POR: MIGUEL ÁNGEL SAUCEDO L.
El pasado 5 de mayo volvimos a presenciar la escenificación de la indignación, el enojo de aquellos que se sienten lastimados en sus intereses por la forma de gobernar de López Obrador. Nuevamente asistimos a descalificaciones, insultos clasistas y racistas. Una de las pocas mantas o cartulinas que podría rescatarse como ejercicio de civilidad es aquella que expresaba “Ni fifís, ni chairos, somos mexicanos”. Esto porque abona a la exigencia de un trato entre iguales, entre ciudadanos que tienen una visión diferente de país, pero que tienen el mismo derecho a expresarla. Además porque, con esa actitud, exigen al presidente una actitud similar, de respeto sin descalificaciones.
La marcha mostró también el enorme efecto que el discurso neoliberal ha causado en nuestra manera de percibir la realidad. El carácter meritocrático de esa perspectiva nos ha hecho creer que los privilegios son producto del esfuerzo individual y que, por tanto, nada se debe al resto de la sociedad, aunque mucha de la riqueza particular antes hubiere sido pública. Nos cuesta trabajo entender que el asalto neoliberal del poder es, literalmente, el apoderamiento de los recursos naturales, así como de la riqueza socialmente generada.
El resultado de casi cuatro décadas de neoliberalismo ha sido la profundización de las desigualdades, situando a una fracción cada vez más pequeña en el polo de la acumulación de riqueza, y a una porción cada vez mayor en el polo de la miseria. En medio, una clase media que también disminuye conforme disminuyen las posibilidades de conservar, ya no digamos incrementar, sus ingresos. Son, de hecho, los clasemedieros los que alimentan con su presencia este tipo de manifestaciones. Son los que más se asustan, los más sensibles ante los primeros síntomas de que su status está en riesgo. Esto es así porque son los que estudian, los que leen (aunque sea muy cuestionable la cantidad y calidad de sus lecturas). Son los que arriesgan, más que patrimonio sus expectativas, sus sueños. Esa es otra de las marcas que el neoliberalismo ha dejado en nuestras formas de pensar la realidad, el “aspiracionismo”, la convicción (sin asideros reales) de que lo que podemos soñar, nuestras aspiraciones, pueden hacerse realidad. Cuestión de echarle ganas, dicen.
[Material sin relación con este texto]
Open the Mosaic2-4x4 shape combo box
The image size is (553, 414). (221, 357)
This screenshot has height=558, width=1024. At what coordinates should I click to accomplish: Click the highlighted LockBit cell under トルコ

Por eso cuando el discurso presidencial descalifica el discurso aspiracional, se produce el choque. En casi cuatro décadas de neoliberalismo nacieron millones de mexicanos que no conocieron el Estado que se preocupaba de la salud de la población, de la educación de todos, incluidos los pobres. No supieron de las bondades de un Instituto Mexicano del Seguro Social en cuyas clínicas nacieron millones de mexicanos cuyos hijos, ahora, están convencidos de que lo correcto es pagar a una institución privada para atender el parto de sus mujeres.
Por eso la clase media compra un discurso que, estrictamente hablando, no es suyo. Pero es seductor porque ya tienen (como diría Bourdieu, el gran sociólogo francés) las disposiciones que permiten que el discurso aspiracional pueda anidar en sus mentes. Sólo así se explica que vividores, como Fox o Calderón, puedan aparecer como paladines de la democracia, como héroes con los tamaños suficientes para enfrentar al poder presidencial.
El derecho a la protesta está consagrado en la Constitución. Es tan sano ejercerlo como respetarlo. Sin embargo, conviene tener presente que los enemigos de la democracia se cobijan con el manto democrático para el ejercicio de la antidemocracia. Es el caso de los Fox, Calderón, Gabriel Quadri o Enrique de la Madrid, este último hijo de aquél que abrió, de par en par, las puertas de nuestro país al neoliberalismo.